_Material for the task_
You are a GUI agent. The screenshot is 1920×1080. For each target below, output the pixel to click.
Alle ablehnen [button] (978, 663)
---
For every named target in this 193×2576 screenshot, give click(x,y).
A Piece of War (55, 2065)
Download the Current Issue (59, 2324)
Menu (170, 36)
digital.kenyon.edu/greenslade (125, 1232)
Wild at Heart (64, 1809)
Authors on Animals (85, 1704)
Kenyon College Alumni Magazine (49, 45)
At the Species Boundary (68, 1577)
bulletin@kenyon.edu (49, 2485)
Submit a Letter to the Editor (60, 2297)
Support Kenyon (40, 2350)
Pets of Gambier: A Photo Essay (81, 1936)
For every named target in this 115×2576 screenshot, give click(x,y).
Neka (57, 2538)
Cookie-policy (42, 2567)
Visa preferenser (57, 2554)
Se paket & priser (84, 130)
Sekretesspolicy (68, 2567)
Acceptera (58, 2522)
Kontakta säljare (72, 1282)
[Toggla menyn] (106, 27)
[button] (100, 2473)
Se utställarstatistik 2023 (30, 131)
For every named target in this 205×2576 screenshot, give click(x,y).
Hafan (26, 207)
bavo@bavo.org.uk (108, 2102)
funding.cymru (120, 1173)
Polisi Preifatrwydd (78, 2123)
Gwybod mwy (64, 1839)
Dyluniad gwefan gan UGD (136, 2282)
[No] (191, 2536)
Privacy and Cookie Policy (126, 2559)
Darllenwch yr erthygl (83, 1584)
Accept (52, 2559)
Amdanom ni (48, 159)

_Problem to work on_
Each line in the data that holds the string "this" needs to be copied.

_Expected answer_
For every named target in this 193×2576 screenshot, give click(x,y).
For every named target in this 115×2576 screenshot, give click(x,y).
For every named target in this 205×2576 screenshot, give click(x,y).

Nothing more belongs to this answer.